* **Work item**
Each record below should be given again exactly as it reads.
START Exercise input
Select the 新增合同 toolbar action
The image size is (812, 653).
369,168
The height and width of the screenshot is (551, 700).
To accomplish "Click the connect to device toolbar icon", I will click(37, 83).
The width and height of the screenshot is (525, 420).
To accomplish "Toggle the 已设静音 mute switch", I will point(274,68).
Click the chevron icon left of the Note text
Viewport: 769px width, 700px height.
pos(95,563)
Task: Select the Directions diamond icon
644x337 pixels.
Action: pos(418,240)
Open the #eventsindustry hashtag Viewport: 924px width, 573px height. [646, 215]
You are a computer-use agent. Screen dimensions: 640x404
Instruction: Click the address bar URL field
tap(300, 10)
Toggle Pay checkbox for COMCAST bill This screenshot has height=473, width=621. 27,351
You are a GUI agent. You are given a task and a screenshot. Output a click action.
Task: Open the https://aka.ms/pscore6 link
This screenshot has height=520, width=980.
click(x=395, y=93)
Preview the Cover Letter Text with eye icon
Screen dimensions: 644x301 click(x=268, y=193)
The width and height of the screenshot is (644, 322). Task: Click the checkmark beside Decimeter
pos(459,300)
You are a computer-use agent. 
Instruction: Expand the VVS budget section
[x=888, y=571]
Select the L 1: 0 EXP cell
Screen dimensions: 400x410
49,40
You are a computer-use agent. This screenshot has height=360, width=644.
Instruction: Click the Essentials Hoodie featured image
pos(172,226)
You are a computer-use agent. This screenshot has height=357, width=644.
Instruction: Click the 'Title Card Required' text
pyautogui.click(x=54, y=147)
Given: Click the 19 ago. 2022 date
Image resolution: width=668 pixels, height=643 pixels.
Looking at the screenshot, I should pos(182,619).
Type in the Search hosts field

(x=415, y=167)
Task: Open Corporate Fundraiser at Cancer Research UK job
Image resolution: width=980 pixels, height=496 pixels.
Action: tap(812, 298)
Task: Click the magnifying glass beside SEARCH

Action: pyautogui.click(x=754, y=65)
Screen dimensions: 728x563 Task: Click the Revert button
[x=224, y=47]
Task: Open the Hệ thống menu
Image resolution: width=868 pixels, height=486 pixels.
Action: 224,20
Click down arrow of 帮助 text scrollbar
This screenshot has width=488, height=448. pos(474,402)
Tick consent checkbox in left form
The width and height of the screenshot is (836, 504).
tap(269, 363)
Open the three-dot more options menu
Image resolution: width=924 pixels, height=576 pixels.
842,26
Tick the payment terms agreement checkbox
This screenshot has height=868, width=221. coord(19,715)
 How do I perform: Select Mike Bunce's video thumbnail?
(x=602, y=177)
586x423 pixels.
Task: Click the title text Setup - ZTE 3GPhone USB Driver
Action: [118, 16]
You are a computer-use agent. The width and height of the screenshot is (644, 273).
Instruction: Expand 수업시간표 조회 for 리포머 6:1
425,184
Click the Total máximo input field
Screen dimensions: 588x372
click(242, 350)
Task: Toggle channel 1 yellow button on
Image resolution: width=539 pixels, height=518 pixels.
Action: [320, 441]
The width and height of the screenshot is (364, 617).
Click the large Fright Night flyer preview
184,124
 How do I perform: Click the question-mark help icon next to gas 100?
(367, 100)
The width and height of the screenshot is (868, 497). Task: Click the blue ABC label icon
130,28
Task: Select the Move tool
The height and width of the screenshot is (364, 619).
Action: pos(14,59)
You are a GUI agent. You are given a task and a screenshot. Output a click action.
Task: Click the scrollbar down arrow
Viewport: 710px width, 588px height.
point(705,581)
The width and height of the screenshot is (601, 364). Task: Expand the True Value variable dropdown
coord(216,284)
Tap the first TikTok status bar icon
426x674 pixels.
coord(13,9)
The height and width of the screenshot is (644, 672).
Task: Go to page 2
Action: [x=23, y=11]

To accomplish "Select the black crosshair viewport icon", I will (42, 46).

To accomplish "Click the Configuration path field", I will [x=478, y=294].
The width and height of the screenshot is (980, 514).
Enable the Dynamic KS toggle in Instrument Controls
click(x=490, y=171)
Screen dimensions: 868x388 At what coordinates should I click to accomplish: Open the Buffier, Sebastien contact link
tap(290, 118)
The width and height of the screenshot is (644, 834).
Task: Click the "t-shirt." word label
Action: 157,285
END Exercise input
* **Response below**
Select the 新增合同 toolbar action
The image size is (812, 653).
369,168
The height and width of the screenshot is (551, 700).
To accomplish "Click the connect to device toolbar icon", I will click(37, 83).
The width and height of the screenshot is (525, 420).
To accomplish "Toggle the 已设静音 mute switch", I will point(274,68).
Click the chevron icon left of the Note text
Viewport: 769px width, 700px height.
pos(95,563)
Task: Select the Directions diamond icon
644x337 pixels.
Action: pos(418,240)
Open the #eventsindustry hashtag Viewport: 924px width, 573px height. [646, 215]
You are a computer-use agent. Screen dimensions: 640x404
Instruction: Click the address bar URL field
tap(300, 10)
Toggle Pay checkbox for COMCAST bill This screenshot has height=473, width=621. 27,351
You are a GUI agent. You are given a task and a screenshot. Output a click action.
Task: Open the https://aka.ms/pscore6 link
This screenshot has height=520, width=980.
click(x=395, y=93)
Preview the Cover Letter Text with eye icon
Screen dimensions: 644x301 click(x=268, y=193)
The width and height of the screenshot is (644, 322). Task: Click the checkmark beside Decimeter
pos(459,300)
You are a computer-use agent. 
Instruction: Expand the VVS budget section
[x=888, y=571]
Select the L 1: 0 EXP cell
Screen dimensions: 400x410
49,40
You are a computer-use agent. This screenshot has height=360, width=644.
Instruction: Click the Essentials Hoodie featured image
pos(172,226)
You are a computer-use agent. This screenshot has height=357, width=644.
Instruction: Click the 'Title Card Required' text
pyautogui.click(x=54, y=147)
Given: Click the 19 ago. 2022 date
Image resolution: width=668 pixels, height=643 pixels.
Looking at the screenshot, I should pos(182,619).
Type in the Search hosts field

(x=415, y=167)
Task: Open Corporate Fundraiser at Cancer Research UK job
Image resolution: width=980 pixels, height=496 pixels.
Action: tap(812, 298)
Task: Click the magnifying glass beside SEARCH

Action: pyautogui.click(x=754, y=65)
Screen dimensions: 728x563 Task: Click the Revert button
[x=224, y=47]
Task: Open the Hệ thống menu
Image resolution: width=868 pixels, height=486 pixels.
Action: 224,20
Click down arrow of 帮助 text scrollbar
This screenshot has width=488, height=448. pos(474,402)
Tick consent checkbox in left form
The width and height of the screenshot is (836, 504).
tap(269, 363)
Open the three-dot more options menu
Image resolution: width=924 pixels, height=576 pixels.
842,26
Tick the payment terms agreement checkbox
This screenshot has height=868, width=221. coord(19,715)
 How do I perform: Select Mike Bunce's video thumbnail?
(x=602, y=177)
586x423 pixels.
Task: Click the title text Setup - ZTE 3GPhone USB Driver
Action: [118, 16]
You are a computer-use agent. The width and height of the screenshot is (644, 273).
Instruction: Expand 수업시간표 조회 for 리포머 6:1
425,184
Click the Total máximo input field
Screen dimensions: 588x372
click(242, 350)
Task: Toggle channel 1 yellow button on
Image resolution: width=539 pixels, height=518 pixels.
Action: [320, 441]
The width and height of the screenshot is (364, 617).
Click the large Fright Night flyer preview
184,124
 How do I perform: Click the question-mark help icon next to gas 100?
(367, 100)
The width and height of the screenshot is (868, 497). Task: Click the blue ABC label icon
130,28
Task: Select the Move tool
The height and width of the screenshot is (364, 619).
Action: pos(14,59)
You are a GUI agent. You are given a task and a screenshot. Output a click action.
Task: Click the scrollbar down arrow
Viewport: 710px width, 588px height.
point(705,581)
The width and height of the screenshot is (601, 364). Task: Expand the True Value variable dropdown
coord(216,284)
Tap the first TikTok status bar icon
426x674 pixels.
coord(13,9)
The height and width of the screenshot is (644, 672).
Task: Go to page 2
Action: [x=23, y=11]

To accomplish "Select the black crosshair viewport icon", I will (42, 46).

To accomplish "Click the Configuration path field", I will [x=478, y=294].
The width and height of the screenshot is (980, 514).
Enable the Dynamic KS toggle in Instrument Controls
click(x=490, y=171)
Screen dimensions: 868x388 At what coordinates should I click to accomplish: Open the Buffier, Sebastien contact link
tap(290, 118)
The width and height of the screenshot is (644, 834).
Task: Click the "t-shirt." word label
Action: 157,285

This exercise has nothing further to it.